## Prompt
Only lines that contain the word "agent" are to be returned from the data below.
Source records Start Marker
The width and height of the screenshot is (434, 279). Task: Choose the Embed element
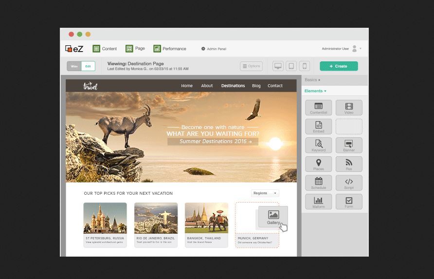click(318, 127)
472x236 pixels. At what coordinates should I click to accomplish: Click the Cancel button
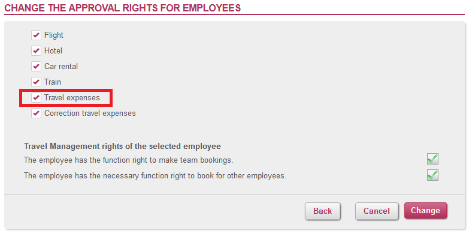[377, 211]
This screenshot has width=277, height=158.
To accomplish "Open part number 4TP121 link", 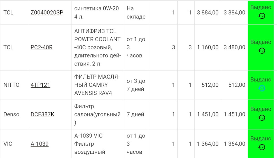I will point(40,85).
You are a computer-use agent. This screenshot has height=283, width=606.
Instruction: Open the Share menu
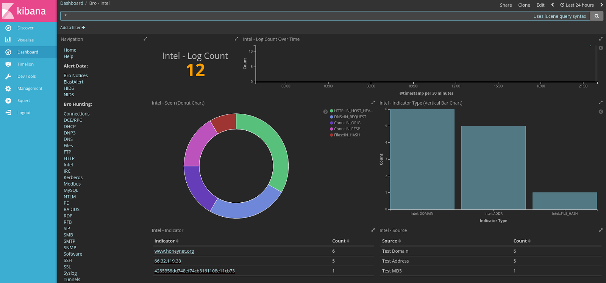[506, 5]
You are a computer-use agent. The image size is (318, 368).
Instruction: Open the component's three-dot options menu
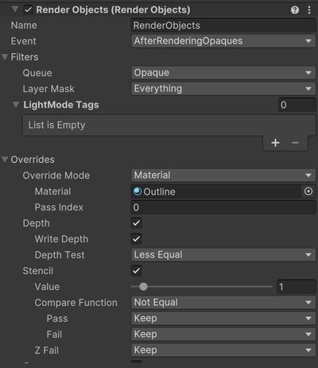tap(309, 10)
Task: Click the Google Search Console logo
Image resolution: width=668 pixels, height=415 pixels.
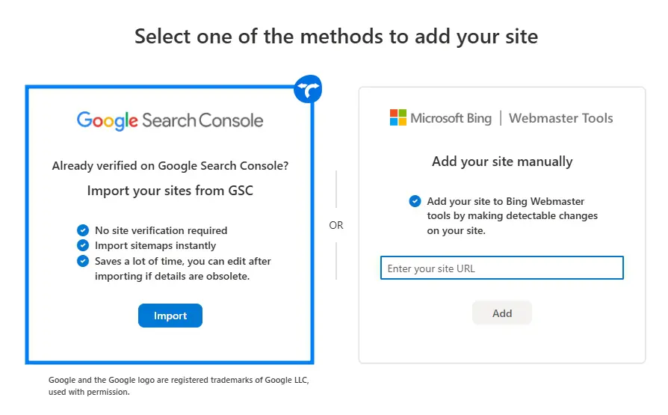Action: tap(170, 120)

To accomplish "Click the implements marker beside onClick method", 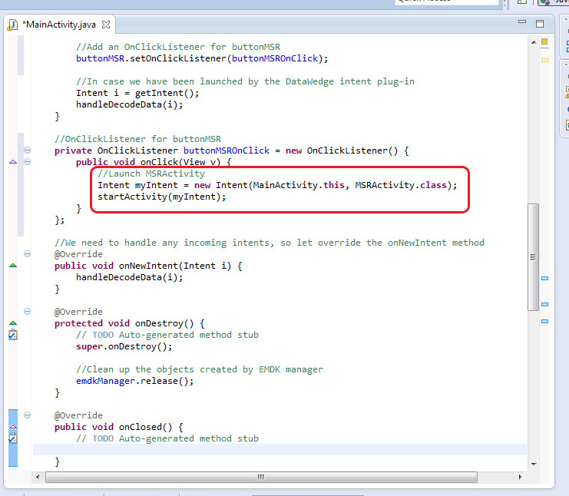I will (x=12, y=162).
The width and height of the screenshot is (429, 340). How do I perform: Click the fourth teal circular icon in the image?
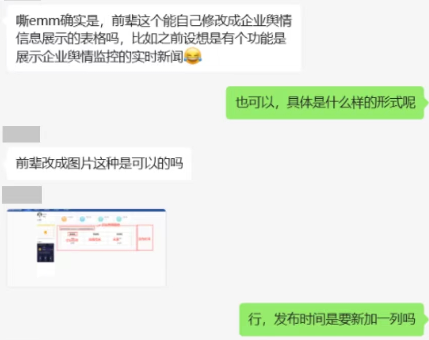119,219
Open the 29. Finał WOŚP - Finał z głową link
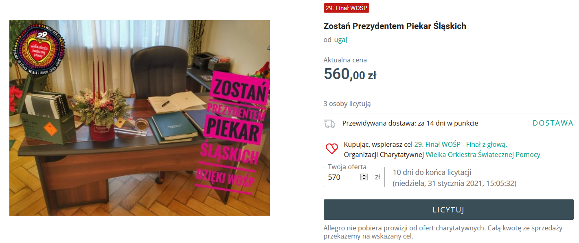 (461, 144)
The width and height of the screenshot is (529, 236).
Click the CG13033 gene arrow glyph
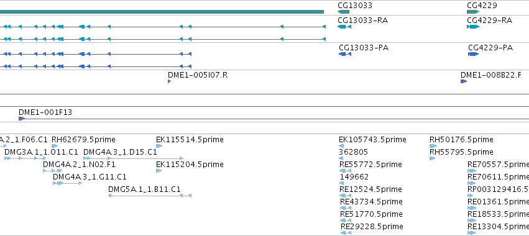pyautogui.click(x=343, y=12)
Source records End Marker
Source records Start Marker
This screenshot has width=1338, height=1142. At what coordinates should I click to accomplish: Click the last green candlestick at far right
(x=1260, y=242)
Source records End Marker
## Task result
You are a computer-use agent. This screenshot has height=283, width=606.
You are a computer-use agent. The image size is (318, 368).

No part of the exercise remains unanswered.